- **What the task asks**
From the lines below, pull out each one that contains the string "action" and copy it in full.

+ + + + +

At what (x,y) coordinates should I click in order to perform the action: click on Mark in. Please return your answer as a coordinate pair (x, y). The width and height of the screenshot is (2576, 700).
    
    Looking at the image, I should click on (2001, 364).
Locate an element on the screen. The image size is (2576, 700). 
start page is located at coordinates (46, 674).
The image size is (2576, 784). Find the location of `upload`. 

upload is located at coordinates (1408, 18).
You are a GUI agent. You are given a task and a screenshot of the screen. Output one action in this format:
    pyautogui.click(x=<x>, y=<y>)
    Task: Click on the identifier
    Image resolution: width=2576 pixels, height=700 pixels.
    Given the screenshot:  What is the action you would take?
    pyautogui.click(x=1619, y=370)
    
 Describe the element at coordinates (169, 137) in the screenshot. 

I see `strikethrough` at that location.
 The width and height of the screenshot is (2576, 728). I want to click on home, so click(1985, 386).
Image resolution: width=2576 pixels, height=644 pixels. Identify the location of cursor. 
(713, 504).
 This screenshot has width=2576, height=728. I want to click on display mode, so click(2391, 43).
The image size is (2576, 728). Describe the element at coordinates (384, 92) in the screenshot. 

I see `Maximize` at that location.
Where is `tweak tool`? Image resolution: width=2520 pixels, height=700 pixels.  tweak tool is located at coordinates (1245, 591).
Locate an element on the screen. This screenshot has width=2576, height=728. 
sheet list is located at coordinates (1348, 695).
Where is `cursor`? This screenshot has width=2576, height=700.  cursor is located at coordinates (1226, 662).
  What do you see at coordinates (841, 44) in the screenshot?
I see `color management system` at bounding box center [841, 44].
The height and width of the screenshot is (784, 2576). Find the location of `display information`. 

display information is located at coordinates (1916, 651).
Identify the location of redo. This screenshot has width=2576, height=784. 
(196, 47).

+ + + + +

- **Exercise response**
At what (x,y) coordinates should I click in order to perform the action: click on Mark in. Please return your answer as a coordinate pair (x, y). The width and height of the screenshot is (2576, 700).
You are a GUI agent. You are given a task and a screenshot of the screen. Output one action in this format:
    Given the screenshot:  What is the action you would take?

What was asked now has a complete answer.